In the first six months of the year Rwanda faced rising COVID-19 cases and restrictions on travel which were very disruptive to Water Access Rwanda's work. In a video diary Kwizera filmed last June, she described how members of her team were out of action having tested positive, while a temporary lockdown meant they could not leave the capital city, Kigali, where they are based.
“This is always bad for us as we need to be able to go into different rural areas to keep the water running,” Kwizera said in the video diary entry. “Today we are drafting a plan to see how we can still keep the water running, while also running at half staff capacity,” she added.
In her next video diary, Kwizera said she was concerned about her team and their exposure to COVID-19. “We’re almost frontline workers, we’re not like doctors, but keeping water running in communities does mean we are also exposed.”

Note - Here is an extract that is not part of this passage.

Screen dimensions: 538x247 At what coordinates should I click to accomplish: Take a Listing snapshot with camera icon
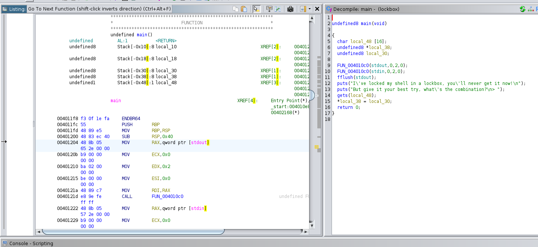[x=290, y=9]
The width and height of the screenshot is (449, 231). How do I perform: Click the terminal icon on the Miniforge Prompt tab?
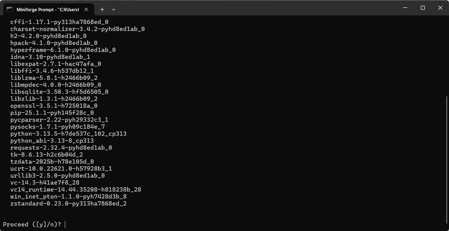[x=10, y=9]
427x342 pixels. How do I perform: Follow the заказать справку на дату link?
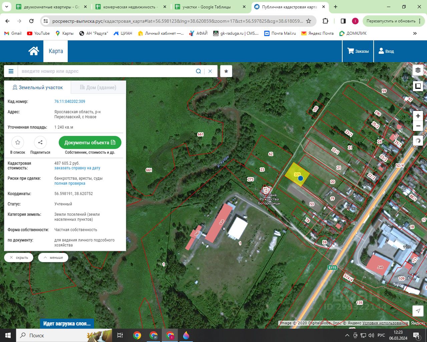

Despite these immense difficulties, in the second half of the year things started to get better. “August to December was full of activities for us,” Kwizera told Global Citizen. “Things started picking up again.” August was the end of Rwanda’s last lockdown, and she said she hoped it would be the last.
“One of the key numbers I'm really proud to present from this year is that our users saved an average of 58% on their water bills, meaning owning our system led to them saving money,” Kwizera continues. “And this is why we hope to see fewer water outages, reduced spending on water, and increased rainwater harvesting — which in turn leads to less runoff and flooding — going forward.”
Having trained up new people and developed new versions of their products by November 2021, Kwizera said they were busy catching up on a huge backlog of orders and looking forward to an exciting 2022.
“It’s been a long, long year, but we were still able to continue our operations during COVID-19 and we are now looking at a better outcome for the future,” Kwizera said in December.
“And this was all, in a big part, due to the support from Cisco and Global Citizen, so I want to take a moment to say thanks for this amazing award,” she added. “I hope that, based on the achievement and the growth we're finally seeing after a period of reduced activity, that we are going to make that promise of reaching millions of people across Africa with safe, affordable, reliable water.”
The Global Citizen Prize: Cisco Youth Leadership Award, was launched by Cisco and Global Citizen in 2018 to recognize and lift up a young person who is positively impacting the world.